The first step to getting cheap public liability insurance is to know what about your business constitutes the most risk. Naturally, the more dangerous your business operations, and the more faulty your equipment, the more likely an insurance company will raise your premium to account for the likelihood of a claim. Some of these areas will simply be an unavoidable aspect of the industry you chose.

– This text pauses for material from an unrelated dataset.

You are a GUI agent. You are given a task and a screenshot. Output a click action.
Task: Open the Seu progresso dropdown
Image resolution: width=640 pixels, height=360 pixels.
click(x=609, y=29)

However, not all business are the same, and some policies may raise your premium based on the industry you are in even if those risks do not apply to your particular operations. Moreover, there may be some risks you feel must absolutely be covered and those that may not be as applicable to your business. Finding a flexible plan that covers what you need and excludes things you feel are low risk can mitigate the cost of your premium. The following are eight items that an insurer might assess when calculating your premium:

  • Business Type – Your rate will be highly influenced by the claim history of your peers in the industry.
  • Ownership Type – Sole proprietorship, partnerships, or limited liability companies all have different levels of financial risk.
  • Ratio of Annual Sales to Inventory
  • Previous Claims History – Like car insurance, having claims in the past means a higher chance there will be claims in the future as it reflects a pattern of behaviour
  • Location – Commercial businesses may have more consumer traffic, while industrial locations have their own risks, particularly to employees
  • Subsidiary Organizations
  • Number of Employees – Includes clerical employees, partners, and directors
  • Starting Day of the Policy

Comparison Sites

Once you know the risk factors for calculating your premium, you can now begin to shop online to get a quote. Comparison sites are handy in that they perform much of the research for you, by finding and sorting available insurance products by price and customer rating. Once you sort by the cheapest products, it is then time to discern whether these products contain any deal-breaking exclusions.

Often times the cheapest products are cheap for a reason, whether it be the quality of a piece of steak or the comprehensiveness of your insurance. Gathering the list you made earlier, find out if these exclusions are things you can live with or present a danger to your business. Customer reviews and feedback is also a good method for weeding out those policies that have an inordinate amount of small print. If you still have questions, contact an insurance broker by visiting the British Insurance Brokers’ Association (BIBA) website.

If you opt to deal with an insurance agent, make sure the company is a member of the Association of British Insurers (ABI) to confirm you are receiving the proper advice.